Dr. Ola L. A. Harrysson joined the ISE Department at North Carolina State University in Raleigh, North Carolina in 2002 after receiving his Ph.D. in Industrial Engineering from the University of Central Florida in Orlando, Florida. Prior to attending the University of Central Florida he was born and raised in Sweden and received his bachelor’s degree in Mechanical Engineering from Dala University. He has been conducting research in Rapid Prototyping and Additive Manufacturing for over 15 years. His main areas of research are medical application of additive manufacturing technologies, custom design and fabrication of orthopedic implants, medical device development, and materials development for the powder bed direct metal technologies. Dr. Harrysson is currently a professor, a Fitts Faculty Fellow in Biomedical Manufacturing, and the co-director of the Center for Additive Manufacturing and Logistics in the Fitts Department of Industrial and Systems Engineering at NC State University.

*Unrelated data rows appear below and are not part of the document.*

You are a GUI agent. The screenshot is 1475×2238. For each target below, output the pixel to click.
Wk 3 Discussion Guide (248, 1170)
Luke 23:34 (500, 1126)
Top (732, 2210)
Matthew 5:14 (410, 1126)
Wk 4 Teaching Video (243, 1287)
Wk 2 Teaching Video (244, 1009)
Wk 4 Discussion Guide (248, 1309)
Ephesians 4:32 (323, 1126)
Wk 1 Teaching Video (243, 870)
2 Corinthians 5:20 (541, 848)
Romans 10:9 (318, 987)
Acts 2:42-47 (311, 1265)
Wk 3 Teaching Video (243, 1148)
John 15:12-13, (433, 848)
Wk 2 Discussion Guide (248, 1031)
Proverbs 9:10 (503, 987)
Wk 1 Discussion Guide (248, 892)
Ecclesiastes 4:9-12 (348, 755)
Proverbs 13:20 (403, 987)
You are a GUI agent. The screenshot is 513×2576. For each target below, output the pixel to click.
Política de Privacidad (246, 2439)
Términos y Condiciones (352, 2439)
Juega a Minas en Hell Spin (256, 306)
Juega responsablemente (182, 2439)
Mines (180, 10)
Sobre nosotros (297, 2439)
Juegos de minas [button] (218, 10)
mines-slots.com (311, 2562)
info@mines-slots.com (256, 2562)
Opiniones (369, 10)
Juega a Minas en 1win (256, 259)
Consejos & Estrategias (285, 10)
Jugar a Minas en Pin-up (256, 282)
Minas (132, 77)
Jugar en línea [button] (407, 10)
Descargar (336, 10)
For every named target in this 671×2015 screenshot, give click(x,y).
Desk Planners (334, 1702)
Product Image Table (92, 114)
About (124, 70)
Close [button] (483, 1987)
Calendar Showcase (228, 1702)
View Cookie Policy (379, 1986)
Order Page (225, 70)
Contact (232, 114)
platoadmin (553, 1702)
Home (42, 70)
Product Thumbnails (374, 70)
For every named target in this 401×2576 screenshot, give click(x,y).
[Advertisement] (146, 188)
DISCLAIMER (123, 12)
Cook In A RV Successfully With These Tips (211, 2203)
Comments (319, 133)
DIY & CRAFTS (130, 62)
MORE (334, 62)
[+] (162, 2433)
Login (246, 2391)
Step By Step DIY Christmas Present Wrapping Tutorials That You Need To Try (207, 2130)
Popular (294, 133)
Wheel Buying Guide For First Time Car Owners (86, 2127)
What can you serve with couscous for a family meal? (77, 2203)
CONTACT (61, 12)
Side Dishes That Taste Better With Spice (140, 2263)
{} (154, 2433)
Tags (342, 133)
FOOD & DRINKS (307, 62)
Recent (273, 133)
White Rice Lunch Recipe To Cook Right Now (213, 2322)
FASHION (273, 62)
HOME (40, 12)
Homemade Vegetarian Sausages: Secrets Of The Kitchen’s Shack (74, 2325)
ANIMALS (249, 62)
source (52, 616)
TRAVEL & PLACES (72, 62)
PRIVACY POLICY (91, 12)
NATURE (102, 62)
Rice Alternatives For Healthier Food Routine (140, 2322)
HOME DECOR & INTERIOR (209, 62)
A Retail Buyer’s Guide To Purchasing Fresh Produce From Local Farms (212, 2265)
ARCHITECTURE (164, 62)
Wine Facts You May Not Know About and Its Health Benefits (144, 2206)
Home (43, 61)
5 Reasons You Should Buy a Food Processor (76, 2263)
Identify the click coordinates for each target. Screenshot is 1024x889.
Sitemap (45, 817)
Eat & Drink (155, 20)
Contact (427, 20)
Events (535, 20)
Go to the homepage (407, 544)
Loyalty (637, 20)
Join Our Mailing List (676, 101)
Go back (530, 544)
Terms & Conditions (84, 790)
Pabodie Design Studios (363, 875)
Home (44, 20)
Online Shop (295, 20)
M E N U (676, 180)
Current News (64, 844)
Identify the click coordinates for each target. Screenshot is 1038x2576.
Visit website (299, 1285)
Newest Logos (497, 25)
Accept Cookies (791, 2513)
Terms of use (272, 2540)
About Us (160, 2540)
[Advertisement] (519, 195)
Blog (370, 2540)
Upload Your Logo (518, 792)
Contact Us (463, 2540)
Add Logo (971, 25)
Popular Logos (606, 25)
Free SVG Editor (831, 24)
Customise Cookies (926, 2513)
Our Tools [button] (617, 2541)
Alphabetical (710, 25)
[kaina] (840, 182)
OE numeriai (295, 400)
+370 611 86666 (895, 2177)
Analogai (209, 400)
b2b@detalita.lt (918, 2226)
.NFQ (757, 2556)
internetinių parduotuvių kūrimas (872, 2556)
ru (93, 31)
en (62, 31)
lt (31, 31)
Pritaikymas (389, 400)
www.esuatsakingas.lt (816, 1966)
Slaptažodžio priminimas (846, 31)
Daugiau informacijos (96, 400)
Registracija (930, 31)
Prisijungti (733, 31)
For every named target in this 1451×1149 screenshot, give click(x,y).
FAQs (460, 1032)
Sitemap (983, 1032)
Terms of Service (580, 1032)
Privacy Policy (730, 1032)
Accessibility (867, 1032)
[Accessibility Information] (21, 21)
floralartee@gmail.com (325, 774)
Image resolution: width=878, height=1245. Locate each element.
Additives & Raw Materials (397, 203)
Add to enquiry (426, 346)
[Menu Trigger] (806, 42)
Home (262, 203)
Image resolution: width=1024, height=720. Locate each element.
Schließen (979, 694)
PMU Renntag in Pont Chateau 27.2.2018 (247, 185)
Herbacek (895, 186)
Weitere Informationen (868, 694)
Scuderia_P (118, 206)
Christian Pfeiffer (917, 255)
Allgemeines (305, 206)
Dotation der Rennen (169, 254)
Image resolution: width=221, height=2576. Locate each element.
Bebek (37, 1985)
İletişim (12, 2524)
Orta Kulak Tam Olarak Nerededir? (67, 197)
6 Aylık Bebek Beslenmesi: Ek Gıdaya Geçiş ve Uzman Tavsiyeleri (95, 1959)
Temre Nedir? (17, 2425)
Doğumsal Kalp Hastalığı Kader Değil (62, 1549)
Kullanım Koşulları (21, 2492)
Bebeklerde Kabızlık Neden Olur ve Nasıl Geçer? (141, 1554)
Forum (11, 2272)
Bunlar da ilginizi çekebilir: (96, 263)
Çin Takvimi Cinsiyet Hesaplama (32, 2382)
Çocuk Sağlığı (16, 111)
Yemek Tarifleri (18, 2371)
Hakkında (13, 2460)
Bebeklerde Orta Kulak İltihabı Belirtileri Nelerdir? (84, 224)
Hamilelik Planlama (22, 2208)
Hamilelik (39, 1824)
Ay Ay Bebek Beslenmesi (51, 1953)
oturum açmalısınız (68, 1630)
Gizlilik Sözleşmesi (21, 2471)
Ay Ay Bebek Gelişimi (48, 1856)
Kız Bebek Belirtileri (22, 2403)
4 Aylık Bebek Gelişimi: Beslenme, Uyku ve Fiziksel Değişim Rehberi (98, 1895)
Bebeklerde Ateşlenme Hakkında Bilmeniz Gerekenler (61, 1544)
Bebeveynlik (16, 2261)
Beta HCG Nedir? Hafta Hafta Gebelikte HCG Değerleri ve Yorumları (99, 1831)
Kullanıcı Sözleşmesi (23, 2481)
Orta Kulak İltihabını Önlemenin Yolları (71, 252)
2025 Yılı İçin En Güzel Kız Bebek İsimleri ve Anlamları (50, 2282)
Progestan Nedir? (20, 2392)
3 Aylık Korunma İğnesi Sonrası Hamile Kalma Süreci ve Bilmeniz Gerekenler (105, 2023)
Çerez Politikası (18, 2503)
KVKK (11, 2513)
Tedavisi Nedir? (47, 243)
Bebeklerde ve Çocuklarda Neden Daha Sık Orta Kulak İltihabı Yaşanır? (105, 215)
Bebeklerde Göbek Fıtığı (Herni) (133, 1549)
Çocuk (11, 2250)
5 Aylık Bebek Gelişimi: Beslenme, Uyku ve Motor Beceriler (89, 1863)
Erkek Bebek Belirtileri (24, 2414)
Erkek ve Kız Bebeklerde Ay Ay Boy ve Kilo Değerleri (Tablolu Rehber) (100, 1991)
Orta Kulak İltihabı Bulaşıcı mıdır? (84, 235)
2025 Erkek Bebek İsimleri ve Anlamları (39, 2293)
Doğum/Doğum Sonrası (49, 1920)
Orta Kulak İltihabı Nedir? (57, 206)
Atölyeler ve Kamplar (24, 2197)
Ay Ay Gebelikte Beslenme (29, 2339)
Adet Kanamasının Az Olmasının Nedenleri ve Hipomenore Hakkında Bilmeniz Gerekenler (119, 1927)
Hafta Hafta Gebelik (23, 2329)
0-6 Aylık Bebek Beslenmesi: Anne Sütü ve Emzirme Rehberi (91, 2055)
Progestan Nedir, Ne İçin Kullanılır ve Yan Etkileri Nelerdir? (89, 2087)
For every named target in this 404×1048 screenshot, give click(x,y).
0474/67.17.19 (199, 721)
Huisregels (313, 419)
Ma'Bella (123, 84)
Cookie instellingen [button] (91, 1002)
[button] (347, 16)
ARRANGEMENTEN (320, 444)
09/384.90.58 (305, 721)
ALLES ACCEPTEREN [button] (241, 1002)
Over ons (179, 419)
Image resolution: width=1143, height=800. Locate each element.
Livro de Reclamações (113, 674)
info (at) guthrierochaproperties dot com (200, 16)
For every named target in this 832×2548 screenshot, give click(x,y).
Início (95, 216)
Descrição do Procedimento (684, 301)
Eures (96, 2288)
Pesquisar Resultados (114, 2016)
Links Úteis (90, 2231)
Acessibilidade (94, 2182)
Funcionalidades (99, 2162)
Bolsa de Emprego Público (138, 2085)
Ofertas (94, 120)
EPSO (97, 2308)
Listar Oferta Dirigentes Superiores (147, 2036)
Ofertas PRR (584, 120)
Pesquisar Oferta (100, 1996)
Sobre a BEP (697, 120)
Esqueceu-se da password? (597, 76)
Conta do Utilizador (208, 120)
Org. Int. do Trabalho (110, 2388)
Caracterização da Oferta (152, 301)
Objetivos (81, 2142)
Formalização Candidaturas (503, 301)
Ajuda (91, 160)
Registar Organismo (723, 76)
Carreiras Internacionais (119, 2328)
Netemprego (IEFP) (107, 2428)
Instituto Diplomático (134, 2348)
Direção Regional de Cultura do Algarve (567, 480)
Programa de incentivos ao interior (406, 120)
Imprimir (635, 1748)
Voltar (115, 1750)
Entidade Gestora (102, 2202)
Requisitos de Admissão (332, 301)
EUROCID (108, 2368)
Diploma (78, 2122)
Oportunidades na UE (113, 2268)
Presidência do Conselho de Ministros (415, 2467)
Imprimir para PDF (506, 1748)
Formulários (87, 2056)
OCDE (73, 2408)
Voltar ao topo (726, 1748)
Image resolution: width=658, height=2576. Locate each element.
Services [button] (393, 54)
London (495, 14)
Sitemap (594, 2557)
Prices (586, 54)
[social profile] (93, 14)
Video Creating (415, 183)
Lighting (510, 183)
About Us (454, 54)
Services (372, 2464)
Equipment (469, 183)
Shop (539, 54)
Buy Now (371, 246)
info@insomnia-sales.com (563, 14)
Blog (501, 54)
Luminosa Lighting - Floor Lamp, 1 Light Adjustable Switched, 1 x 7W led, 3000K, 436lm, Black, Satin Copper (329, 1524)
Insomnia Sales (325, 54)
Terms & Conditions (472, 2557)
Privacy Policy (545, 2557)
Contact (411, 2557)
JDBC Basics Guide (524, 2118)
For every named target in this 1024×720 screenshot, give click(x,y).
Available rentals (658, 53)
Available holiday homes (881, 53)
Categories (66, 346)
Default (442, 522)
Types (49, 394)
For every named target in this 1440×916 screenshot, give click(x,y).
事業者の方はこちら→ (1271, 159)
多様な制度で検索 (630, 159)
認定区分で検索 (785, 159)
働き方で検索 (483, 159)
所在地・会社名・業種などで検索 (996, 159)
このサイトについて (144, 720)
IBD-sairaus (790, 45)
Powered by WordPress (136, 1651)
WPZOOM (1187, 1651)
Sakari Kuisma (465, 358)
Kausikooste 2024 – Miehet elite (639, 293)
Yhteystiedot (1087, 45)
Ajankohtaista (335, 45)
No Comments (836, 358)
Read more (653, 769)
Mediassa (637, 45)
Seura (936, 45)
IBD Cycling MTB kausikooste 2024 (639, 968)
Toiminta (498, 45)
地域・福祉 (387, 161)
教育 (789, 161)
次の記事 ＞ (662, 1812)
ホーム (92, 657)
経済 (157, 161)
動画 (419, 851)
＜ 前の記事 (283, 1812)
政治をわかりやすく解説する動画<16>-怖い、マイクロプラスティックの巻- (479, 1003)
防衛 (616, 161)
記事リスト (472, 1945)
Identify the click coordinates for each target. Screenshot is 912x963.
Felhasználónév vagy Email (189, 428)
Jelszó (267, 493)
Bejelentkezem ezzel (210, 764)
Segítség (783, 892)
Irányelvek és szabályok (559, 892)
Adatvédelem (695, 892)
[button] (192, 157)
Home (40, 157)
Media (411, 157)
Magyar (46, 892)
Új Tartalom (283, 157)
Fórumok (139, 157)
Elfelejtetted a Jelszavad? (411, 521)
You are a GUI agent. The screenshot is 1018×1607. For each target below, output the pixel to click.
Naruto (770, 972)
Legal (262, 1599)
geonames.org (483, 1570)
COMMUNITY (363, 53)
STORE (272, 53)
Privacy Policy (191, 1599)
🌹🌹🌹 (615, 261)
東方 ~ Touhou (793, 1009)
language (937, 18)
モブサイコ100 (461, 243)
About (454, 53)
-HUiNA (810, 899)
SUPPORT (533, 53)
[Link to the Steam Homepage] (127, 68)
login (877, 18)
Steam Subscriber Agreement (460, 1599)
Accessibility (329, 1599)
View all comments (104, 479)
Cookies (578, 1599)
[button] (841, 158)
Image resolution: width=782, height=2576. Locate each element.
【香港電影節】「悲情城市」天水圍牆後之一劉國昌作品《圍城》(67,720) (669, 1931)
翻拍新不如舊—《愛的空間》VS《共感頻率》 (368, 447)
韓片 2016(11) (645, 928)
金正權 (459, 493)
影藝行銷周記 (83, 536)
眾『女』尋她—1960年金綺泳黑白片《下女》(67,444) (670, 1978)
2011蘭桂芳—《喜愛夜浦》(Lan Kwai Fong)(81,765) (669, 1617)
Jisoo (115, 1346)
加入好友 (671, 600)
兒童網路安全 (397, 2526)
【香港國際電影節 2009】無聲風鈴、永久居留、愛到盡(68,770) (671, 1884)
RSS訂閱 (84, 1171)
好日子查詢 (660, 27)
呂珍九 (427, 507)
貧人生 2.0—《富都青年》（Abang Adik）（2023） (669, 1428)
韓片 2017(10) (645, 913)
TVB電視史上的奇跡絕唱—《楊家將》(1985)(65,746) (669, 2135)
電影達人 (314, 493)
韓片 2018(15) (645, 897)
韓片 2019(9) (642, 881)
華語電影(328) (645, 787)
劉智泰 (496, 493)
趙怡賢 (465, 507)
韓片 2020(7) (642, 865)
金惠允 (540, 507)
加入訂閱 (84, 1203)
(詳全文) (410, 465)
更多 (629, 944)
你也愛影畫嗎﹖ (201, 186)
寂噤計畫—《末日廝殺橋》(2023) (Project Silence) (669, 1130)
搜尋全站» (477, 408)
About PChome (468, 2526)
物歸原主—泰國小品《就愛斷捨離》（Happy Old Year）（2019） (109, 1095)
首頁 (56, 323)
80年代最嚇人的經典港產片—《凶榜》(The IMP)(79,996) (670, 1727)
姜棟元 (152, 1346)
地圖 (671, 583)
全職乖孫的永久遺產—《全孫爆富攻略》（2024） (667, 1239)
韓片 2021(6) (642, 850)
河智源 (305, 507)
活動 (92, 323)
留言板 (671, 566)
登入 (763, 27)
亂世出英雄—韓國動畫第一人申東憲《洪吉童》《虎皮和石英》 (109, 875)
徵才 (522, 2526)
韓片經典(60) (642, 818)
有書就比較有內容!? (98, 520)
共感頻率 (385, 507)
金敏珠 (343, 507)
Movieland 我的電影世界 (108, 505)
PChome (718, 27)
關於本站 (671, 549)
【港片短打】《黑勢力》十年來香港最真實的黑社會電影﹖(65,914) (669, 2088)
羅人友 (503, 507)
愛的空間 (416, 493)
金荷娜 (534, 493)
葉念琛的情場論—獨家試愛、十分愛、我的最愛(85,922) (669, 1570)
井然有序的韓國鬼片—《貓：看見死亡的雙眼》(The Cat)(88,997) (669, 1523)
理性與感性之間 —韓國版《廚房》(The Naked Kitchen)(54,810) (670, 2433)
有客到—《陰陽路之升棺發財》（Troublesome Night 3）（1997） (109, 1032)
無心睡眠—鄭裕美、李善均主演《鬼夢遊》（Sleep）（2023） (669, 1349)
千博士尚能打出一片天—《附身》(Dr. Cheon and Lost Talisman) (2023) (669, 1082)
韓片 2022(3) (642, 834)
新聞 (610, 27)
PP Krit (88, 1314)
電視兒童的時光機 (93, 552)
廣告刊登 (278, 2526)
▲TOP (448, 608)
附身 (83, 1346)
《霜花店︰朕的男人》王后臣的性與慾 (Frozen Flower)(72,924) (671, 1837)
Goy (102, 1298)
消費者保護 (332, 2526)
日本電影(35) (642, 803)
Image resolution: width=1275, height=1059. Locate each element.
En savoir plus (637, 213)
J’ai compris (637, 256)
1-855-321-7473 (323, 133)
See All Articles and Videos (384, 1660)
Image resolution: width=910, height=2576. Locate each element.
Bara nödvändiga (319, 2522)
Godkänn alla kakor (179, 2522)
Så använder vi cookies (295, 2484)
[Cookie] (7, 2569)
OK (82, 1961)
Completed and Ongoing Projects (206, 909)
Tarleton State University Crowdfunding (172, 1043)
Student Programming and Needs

Talk Abstract: Additive manufacturing technologies are now being used for a wide variety of applications and the medical community was an early adopter. While polymer based AM processes can fabricate patient specific models with tissue-like properties for surgical simulation and training, metal based AM processes can fabricate custom designed implants for better fit and function. These new technologies are changing how we will treat patients in the future and hopefully provide better medical solutions. The same equipment is being used for developing new applications and materials within the aerospace industry. New alloys can be developed specifically for AM processes that will further improve properties and potentially revolutionize how we design components in the future.  The research group at NCSU has been involved in these exciting research areas for over 13 years and is currently branching out to new industries and applications.